Ugh, I’m not going to get out of this one, am I? I can’t lie; he’ll see it written all over my face. Honestly (no pun intended), lying is too much work; that coupled with the fact that I’m utterly horrible at it, so I don’t bother. Even if I did he’d just find out eventually, so I confess, “Yeah, I do,” though it’s not as painful saying it as I thought it would be.
“What are our options?” He’s still looking at me.
“Our options?” Does he mean our as in the student body, our as in the two of us, or our as in just him (an “our” variation on the royal we)? I wait for his answer, for clarification, suddenly hoping he’s referring to the two of us. This is crazy.
“I mean do I have to eat in the cafeteria? May I leave campus?” His expression changes though he’s still smiling. He’s looking at me like he can hear every word running through my mind.

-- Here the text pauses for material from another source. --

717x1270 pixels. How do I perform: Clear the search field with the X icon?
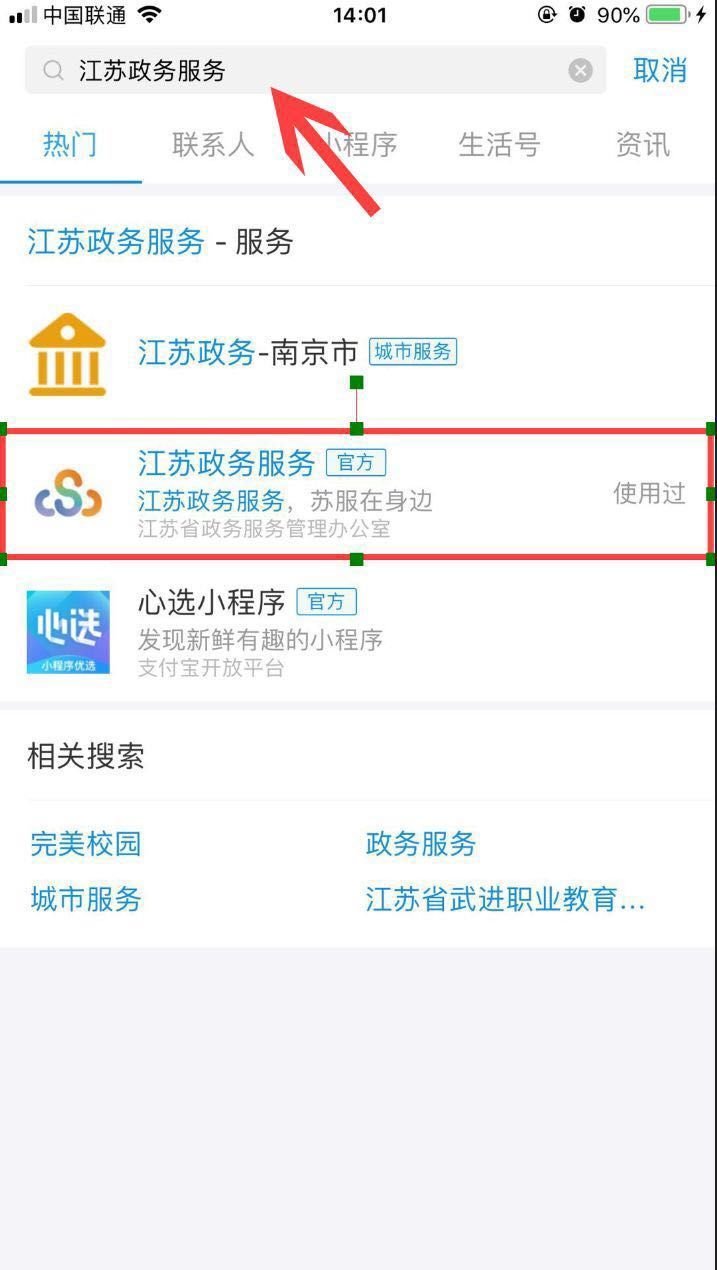[x=580, y=70]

“Oh, of course. Option one is eating in the cafeteria, though I have to warn you that you’d be taking your life into your own hands. And I don’t think I could live with myself or the proverbial blood on my hands resulting from the recommendation of your last supper. So let’s forget that’s even an option. Option two is eating off campus. There are a couple of places within a mile or two.” I’m still not sure what to think of this guy, but I wouldn’t subject my worst enemy to cafeteria food. Besides, I have to admit he’s kind of growing on me … and not just because he’s good looking.
We stop in front of our lockers and the conversation ends. He opens his quickly, puts his books and P.E. clothes away, and shuts the door before I manage to find the small piece of paper my combination is written on. Man, my short-term memory sucks. I open my locker and empty my bag of books—everything except my notebook—and grab my lunch sack to stuff it in my bag. I haven’t heard him leave, but assume he has. It’s quiet. I rearrange a few more things and hang the mirror, a few photos, and a sticker with my favorite band’s logo on it on the inside of the door. I shut the door and involuntarily jump back, my hand to my chest, when I see Dimitri still standing there, looking at me.